■ **Raw data**
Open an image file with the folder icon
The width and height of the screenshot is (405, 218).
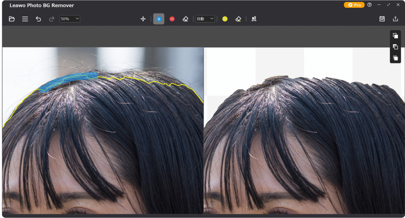(x=12, y=19)
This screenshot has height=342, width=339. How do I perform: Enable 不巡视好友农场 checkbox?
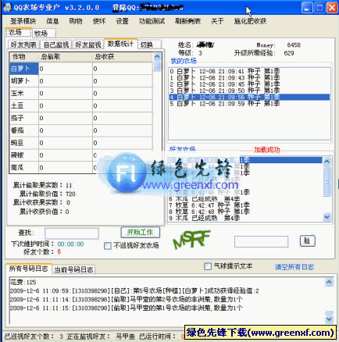click(x=108, y=246)
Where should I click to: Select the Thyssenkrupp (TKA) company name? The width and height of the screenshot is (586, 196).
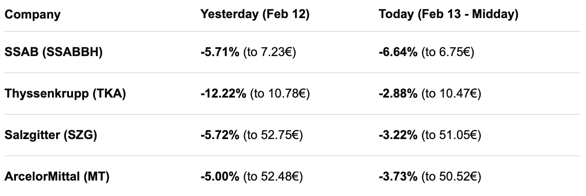pos(65,94)
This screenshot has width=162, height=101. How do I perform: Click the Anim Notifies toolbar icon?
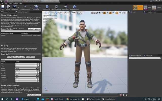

■ **Instructions to follow**
Report every line in the data that holds "icon", copying each one.

■ **Answer to the exercise**
Open an image file with the folder icon
This screenshot has width=162, height=101. How do I perform: Click the Anim Notifies toolbar icon?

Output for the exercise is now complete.